TASK TO COMPLETE: Every line of the records that holds the word "Όροι" should be copied.

RECORDS PROVIDED:
---
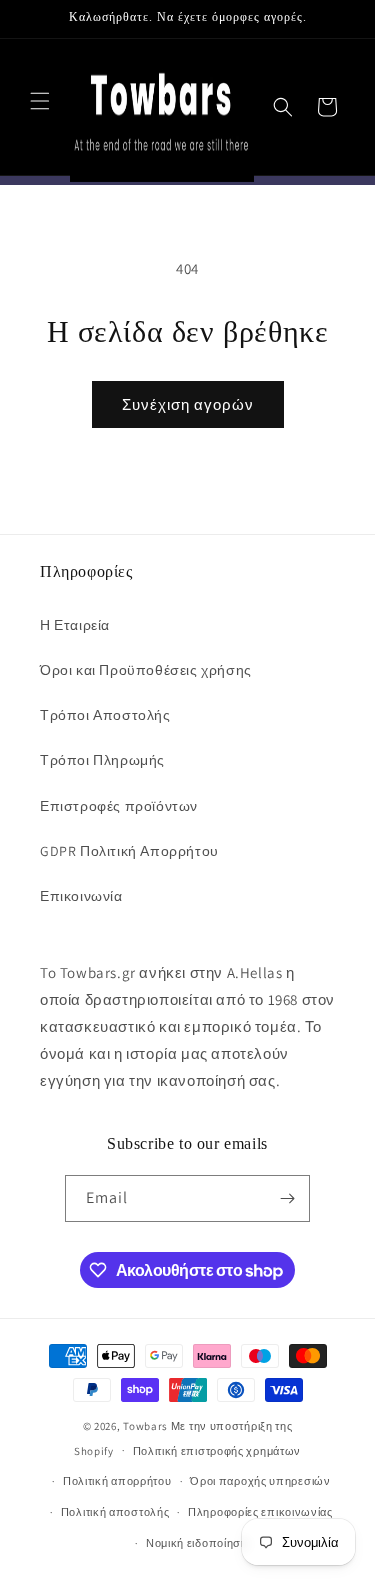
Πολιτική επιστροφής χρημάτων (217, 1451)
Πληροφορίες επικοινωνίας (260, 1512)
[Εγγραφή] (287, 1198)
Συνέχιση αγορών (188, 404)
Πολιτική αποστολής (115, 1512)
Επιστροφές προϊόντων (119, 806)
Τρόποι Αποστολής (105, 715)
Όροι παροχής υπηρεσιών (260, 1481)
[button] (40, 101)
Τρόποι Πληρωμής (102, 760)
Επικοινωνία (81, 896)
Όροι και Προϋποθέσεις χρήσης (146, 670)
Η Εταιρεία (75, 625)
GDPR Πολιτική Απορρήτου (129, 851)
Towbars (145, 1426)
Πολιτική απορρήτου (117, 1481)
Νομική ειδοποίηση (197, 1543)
---
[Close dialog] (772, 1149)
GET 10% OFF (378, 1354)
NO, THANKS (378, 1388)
---
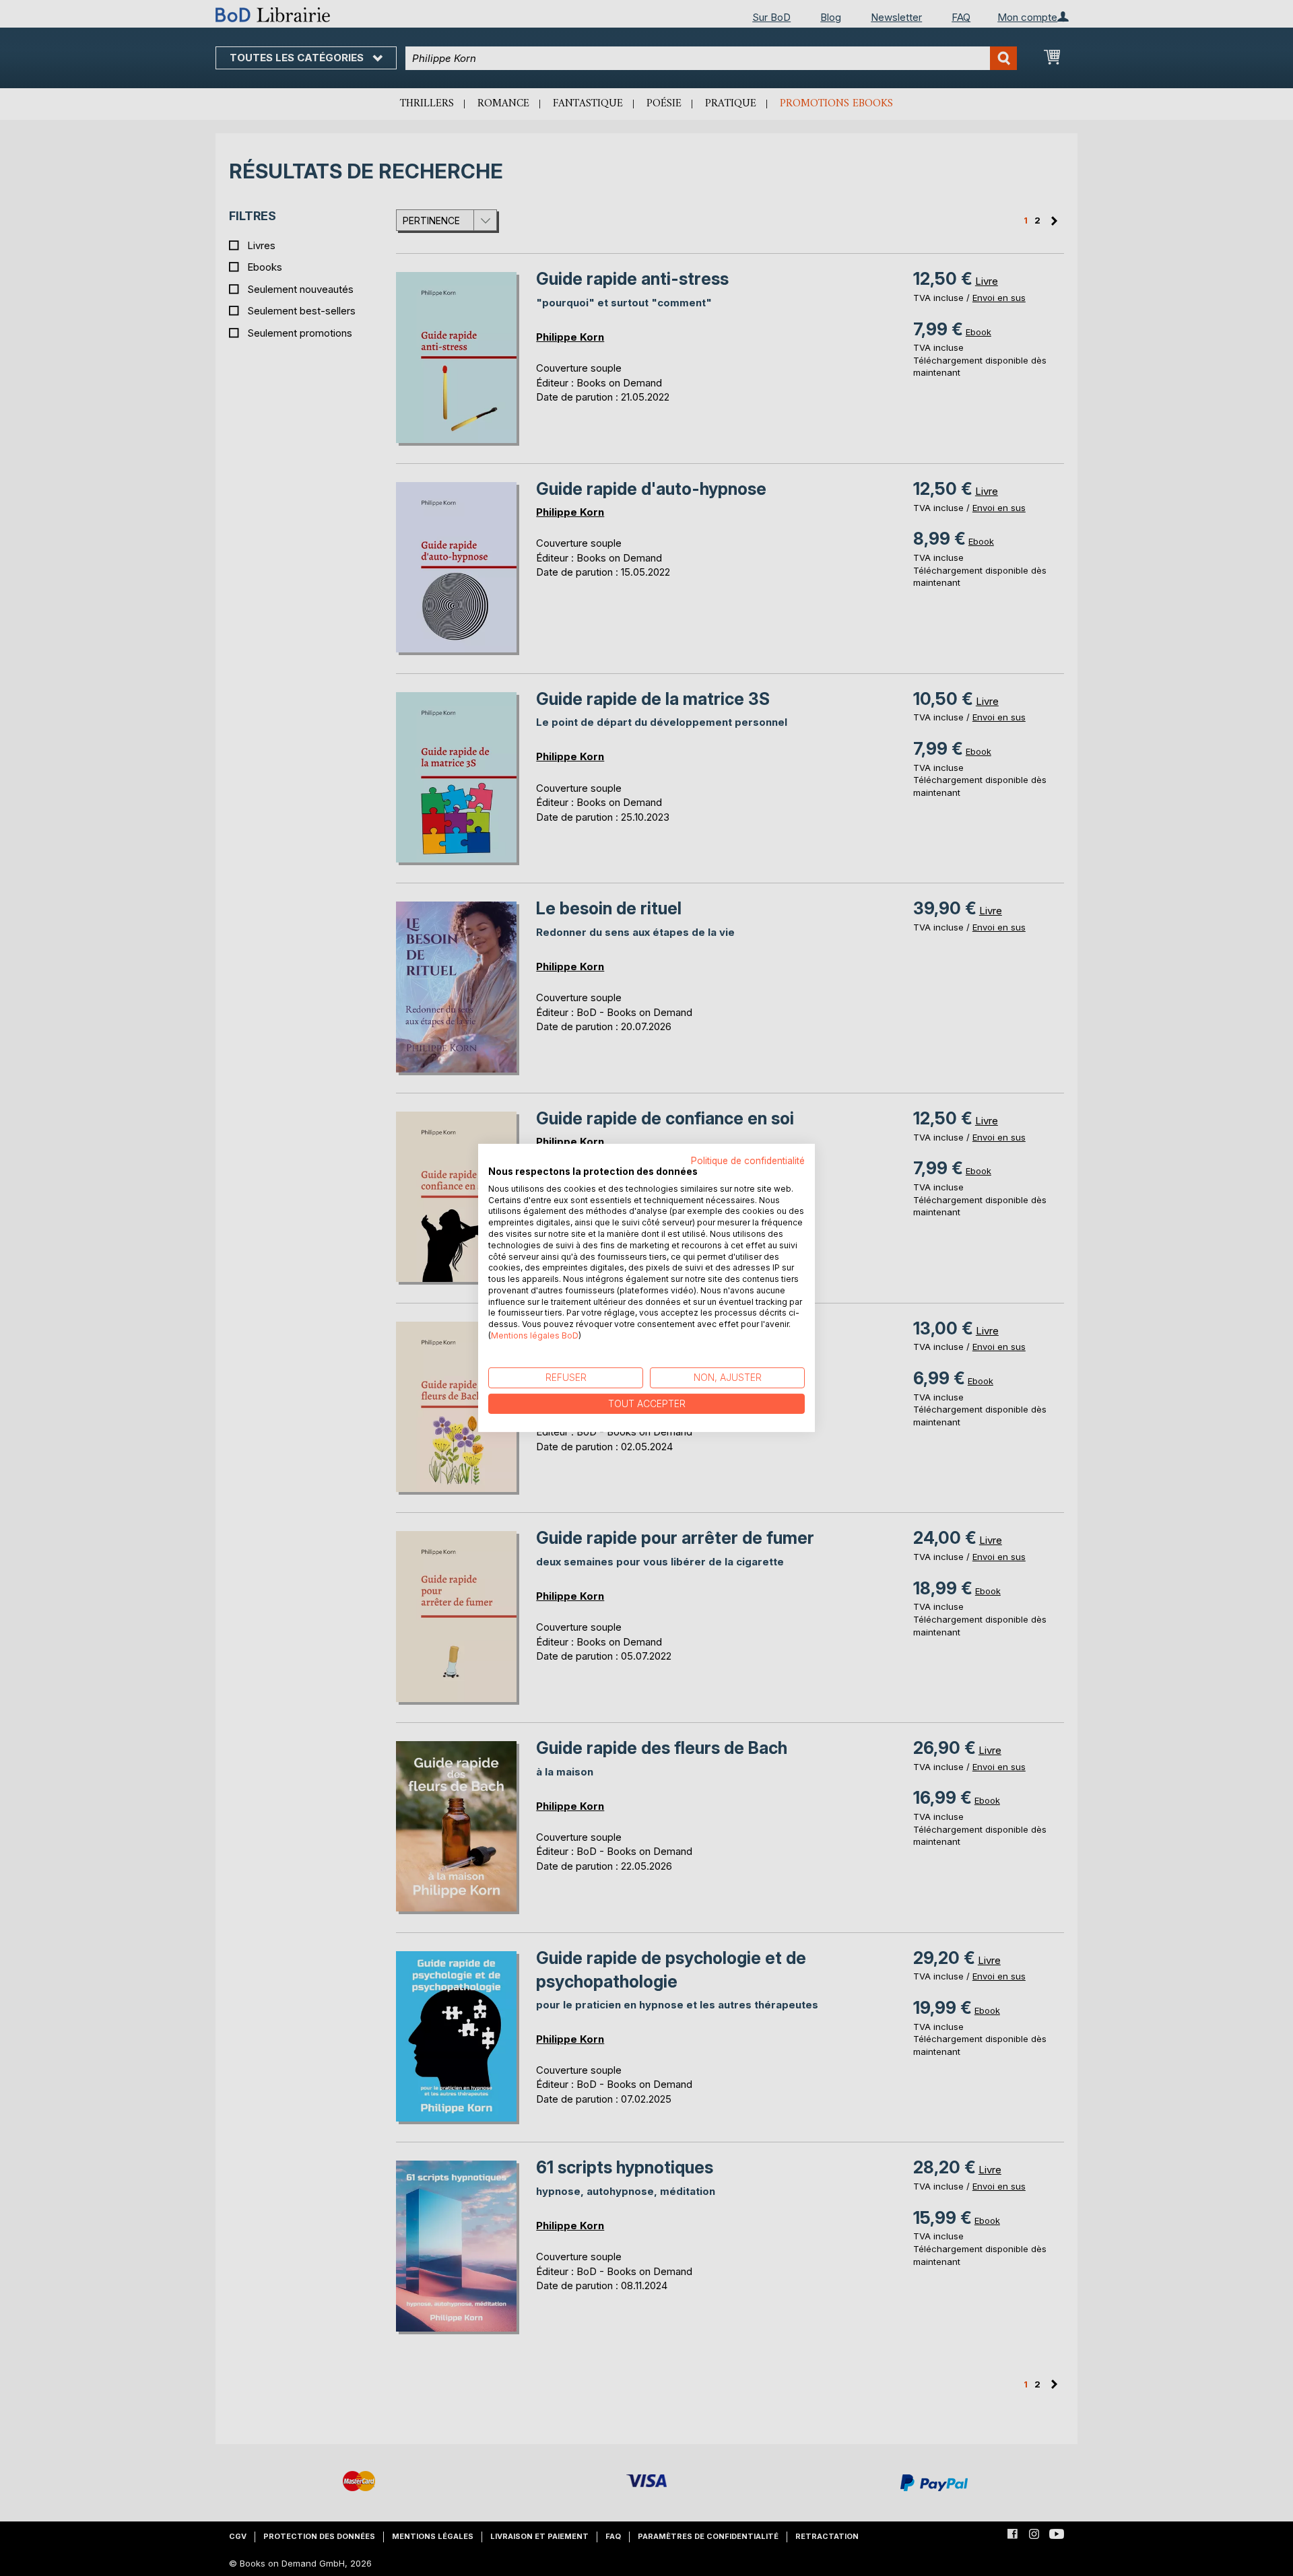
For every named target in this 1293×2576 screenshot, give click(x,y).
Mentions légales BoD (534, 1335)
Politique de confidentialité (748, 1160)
---
SOLUTION FOR THIS TASK:
Όροι παροχής υπηρεσιών (260, 1481)
Όροι και Προϋποθέσεις χρήσης (146, 670)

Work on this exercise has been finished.